### EXERCISE INSTRUCTIONS
In the material below, some lines carry "will". Copy each such line.

### LISTED ENTRIES
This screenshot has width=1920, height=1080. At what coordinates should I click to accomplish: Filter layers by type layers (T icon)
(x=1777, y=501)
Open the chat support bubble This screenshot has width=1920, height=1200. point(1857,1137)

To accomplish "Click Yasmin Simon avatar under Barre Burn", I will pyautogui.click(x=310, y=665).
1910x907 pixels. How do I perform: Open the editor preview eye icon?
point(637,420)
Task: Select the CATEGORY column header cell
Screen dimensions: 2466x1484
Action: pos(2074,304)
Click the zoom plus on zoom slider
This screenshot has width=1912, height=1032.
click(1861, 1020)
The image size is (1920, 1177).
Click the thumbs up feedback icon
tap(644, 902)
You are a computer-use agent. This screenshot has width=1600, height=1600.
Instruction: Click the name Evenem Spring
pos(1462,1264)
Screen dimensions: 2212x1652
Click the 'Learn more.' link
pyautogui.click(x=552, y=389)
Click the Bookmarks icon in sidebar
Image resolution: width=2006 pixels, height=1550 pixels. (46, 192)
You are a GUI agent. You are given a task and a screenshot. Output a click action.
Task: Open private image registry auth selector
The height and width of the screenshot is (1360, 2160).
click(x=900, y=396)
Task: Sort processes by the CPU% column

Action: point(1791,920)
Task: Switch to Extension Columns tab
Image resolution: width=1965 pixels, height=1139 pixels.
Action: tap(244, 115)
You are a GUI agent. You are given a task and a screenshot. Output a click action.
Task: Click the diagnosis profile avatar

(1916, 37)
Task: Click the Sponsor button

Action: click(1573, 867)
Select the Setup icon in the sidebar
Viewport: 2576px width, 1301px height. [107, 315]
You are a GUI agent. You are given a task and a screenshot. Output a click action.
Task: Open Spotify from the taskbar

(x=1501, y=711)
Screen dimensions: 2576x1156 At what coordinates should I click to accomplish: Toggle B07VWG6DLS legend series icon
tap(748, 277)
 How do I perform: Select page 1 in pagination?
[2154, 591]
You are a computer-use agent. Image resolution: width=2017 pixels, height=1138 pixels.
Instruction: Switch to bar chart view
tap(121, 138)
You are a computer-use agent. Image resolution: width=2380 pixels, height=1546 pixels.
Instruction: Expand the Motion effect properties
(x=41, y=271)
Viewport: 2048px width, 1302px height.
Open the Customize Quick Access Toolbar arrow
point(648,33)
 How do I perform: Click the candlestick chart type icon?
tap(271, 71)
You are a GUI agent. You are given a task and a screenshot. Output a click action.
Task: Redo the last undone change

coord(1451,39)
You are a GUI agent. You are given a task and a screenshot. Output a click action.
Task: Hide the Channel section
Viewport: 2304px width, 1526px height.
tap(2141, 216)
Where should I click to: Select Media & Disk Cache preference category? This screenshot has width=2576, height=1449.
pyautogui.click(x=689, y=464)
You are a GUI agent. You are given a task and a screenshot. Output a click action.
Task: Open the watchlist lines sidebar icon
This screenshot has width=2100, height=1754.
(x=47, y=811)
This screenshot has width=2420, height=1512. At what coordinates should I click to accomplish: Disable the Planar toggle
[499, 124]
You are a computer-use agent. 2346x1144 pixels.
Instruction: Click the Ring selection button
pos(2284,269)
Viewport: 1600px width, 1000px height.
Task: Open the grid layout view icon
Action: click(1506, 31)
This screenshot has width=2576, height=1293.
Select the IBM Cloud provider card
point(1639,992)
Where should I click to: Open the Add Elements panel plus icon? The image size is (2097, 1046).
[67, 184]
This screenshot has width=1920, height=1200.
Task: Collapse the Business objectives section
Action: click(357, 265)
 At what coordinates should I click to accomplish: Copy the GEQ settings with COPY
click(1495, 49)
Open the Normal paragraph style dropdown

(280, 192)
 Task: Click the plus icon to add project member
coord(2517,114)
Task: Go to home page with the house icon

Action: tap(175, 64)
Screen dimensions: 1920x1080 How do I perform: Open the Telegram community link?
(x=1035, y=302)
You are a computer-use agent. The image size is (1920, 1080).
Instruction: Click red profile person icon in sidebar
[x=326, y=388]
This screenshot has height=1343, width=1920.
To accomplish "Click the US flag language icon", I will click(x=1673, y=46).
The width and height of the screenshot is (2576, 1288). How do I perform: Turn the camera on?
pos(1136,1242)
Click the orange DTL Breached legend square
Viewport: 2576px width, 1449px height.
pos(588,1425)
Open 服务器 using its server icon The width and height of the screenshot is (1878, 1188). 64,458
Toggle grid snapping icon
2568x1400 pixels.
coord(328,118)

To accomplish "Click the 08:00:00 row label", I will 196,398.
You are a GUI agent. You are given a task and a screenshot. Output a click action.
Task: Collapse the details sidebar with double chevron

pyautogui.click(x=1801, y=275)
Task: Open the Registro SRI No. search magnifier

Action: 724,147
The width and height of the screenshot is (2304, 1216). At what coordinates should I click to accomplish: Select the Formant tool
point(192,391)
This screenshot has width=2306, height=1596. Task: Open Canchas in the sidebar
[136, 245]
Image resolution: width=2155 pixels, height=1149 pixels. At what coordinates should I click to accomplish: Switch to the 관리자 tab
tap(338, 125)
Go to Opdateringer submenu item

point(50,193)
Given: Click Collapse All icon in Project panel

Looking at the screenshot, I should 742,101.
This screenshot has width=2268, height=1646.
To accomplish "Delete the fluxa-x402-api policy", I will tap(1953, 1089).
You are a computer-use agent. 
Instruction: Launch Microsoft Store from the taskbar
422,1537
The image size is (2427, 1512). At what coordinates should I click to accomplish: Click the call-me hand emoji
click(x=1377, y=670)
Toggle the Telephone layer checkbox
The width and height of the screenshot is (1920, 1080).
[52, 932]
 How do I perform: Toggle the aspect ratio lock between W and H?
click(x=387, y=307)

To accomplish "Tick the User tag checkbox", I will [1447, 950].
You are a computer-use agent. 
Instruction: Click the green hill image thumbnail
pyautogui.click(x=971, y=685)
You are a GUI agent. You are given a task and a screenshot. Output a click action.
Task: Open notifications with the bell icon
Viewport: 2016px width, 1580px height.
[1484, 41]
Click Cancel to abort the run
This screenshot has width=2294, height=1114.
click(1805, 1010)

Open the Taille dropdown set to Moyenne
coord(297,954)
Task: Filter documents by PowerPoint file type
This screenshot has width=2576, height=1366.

### EXERCISE SOLUTION
To accomplish "Click Yasmin Simon avatar under Barre Burn", I will pyautogui.click(x=310, y=665).
To accomplish "Click the US flag language icon", I will click(x=1673, y=46).
To accomplish "Click the 08:00:00 row label", I will 196,398.
To accomplish "Delete the fluxa-x402-api policy", I will tap(1953, 1089).
To accomplish "Tick the User tag checkbox", I will [1447, 950].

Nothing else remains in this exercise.